= Data shown =
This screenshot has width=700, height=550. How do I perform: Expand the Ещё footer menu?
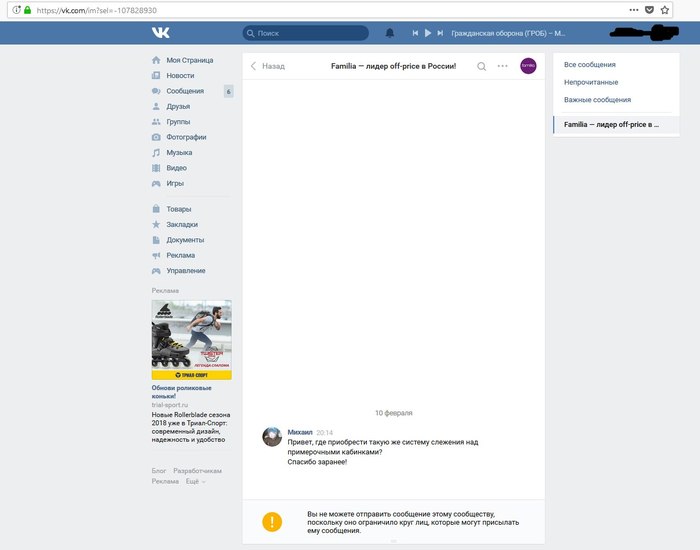click(194, 481)
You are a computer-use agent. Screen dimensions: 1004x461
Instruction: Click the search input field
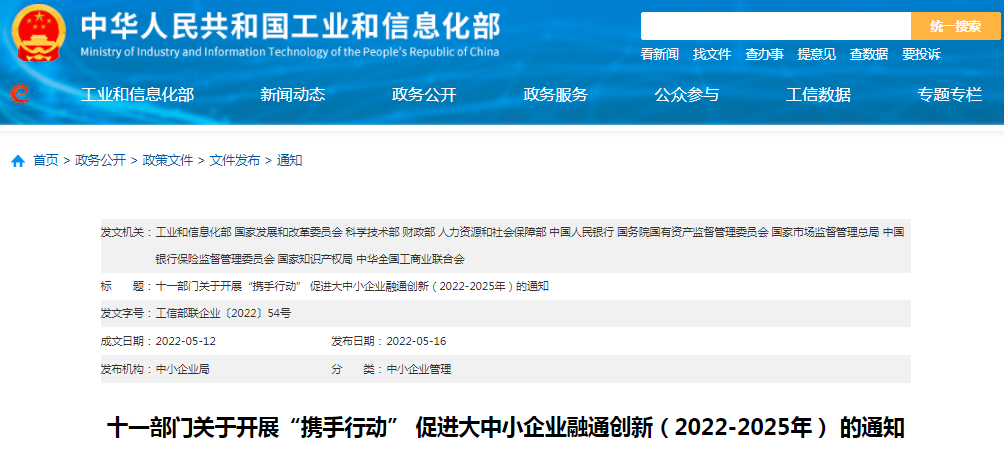click(775, 26)
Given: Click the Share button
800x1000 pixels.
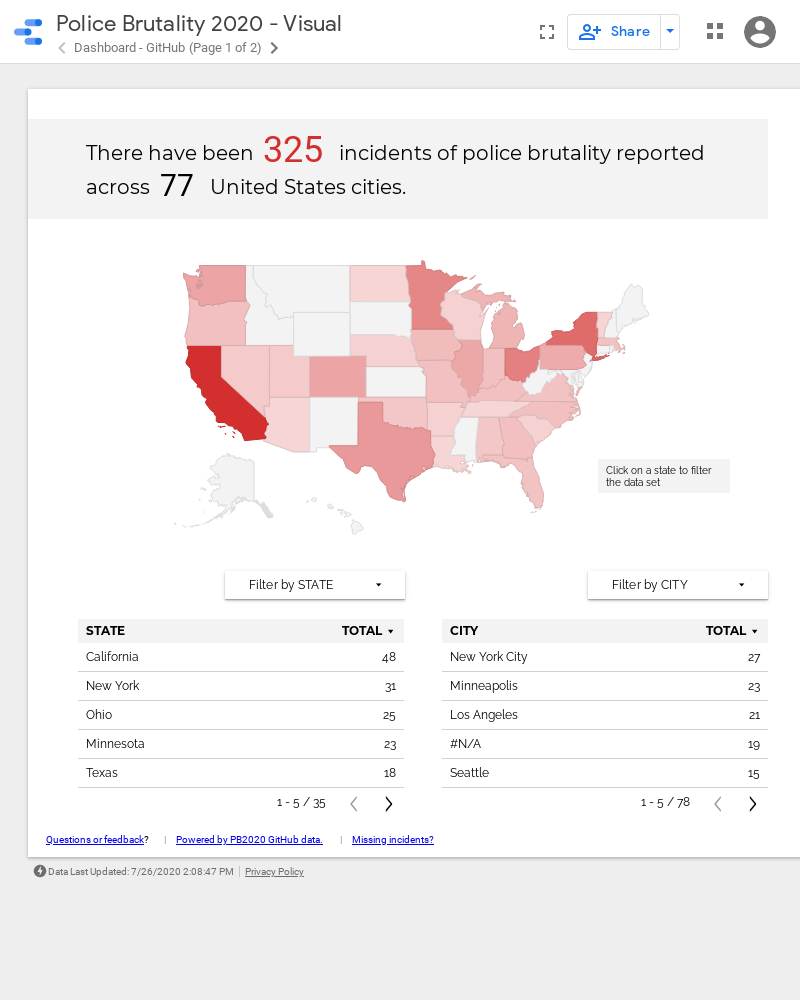Looking at the screenshot, I should click(615, 32).
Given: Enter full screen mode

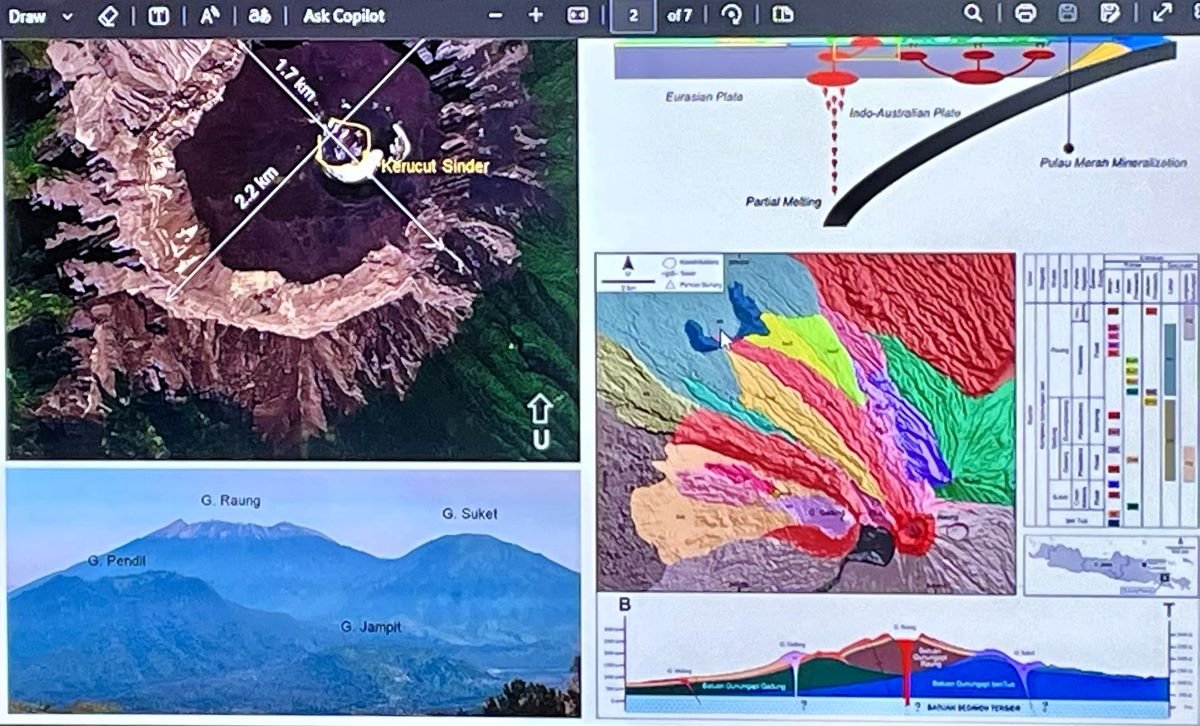Looking at the screenshot, I should coord(1162,13).
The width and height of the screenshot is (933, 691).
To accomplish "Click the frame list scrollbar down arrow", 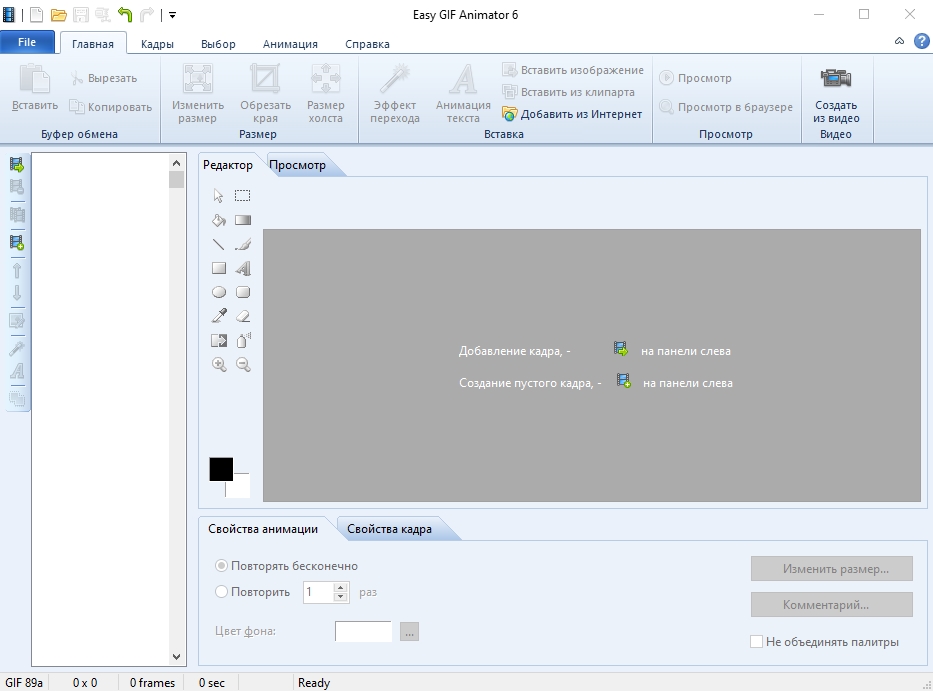I will point(176,657).
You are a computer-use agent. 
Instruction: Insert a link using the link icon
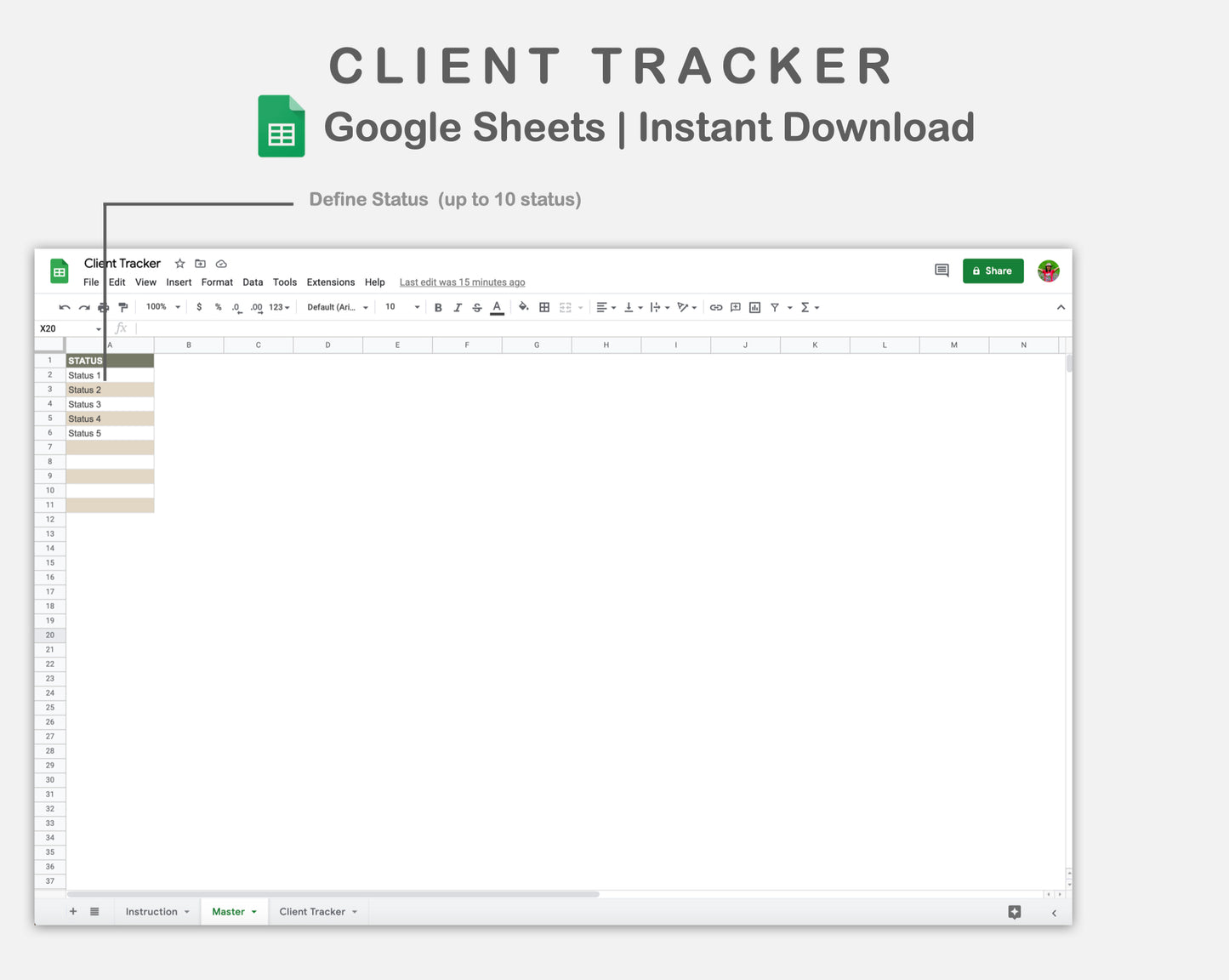point(715,307)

= Task goal =
Output, exactly as written, only the lines from the beginning of the listing through the line containing "The width and", both included, and no pictures.

= Finished task =
This screenshot has width=700, height=550. How do I perform: Expand the Ещё footer menu?
click(194, 481)
You are a computer-use agent. Screen dimensions: 1004x461
Instruction: Click the search input field
click(775, 26)
Given: Click the Share button
800x1000 pixels.
Looking at the screenshot, I should click(615, 32).
Given: Enter full screen mode

Looking at the screenshot, I should coord(1162,13).
The width and height of the screenshot is (933, 691).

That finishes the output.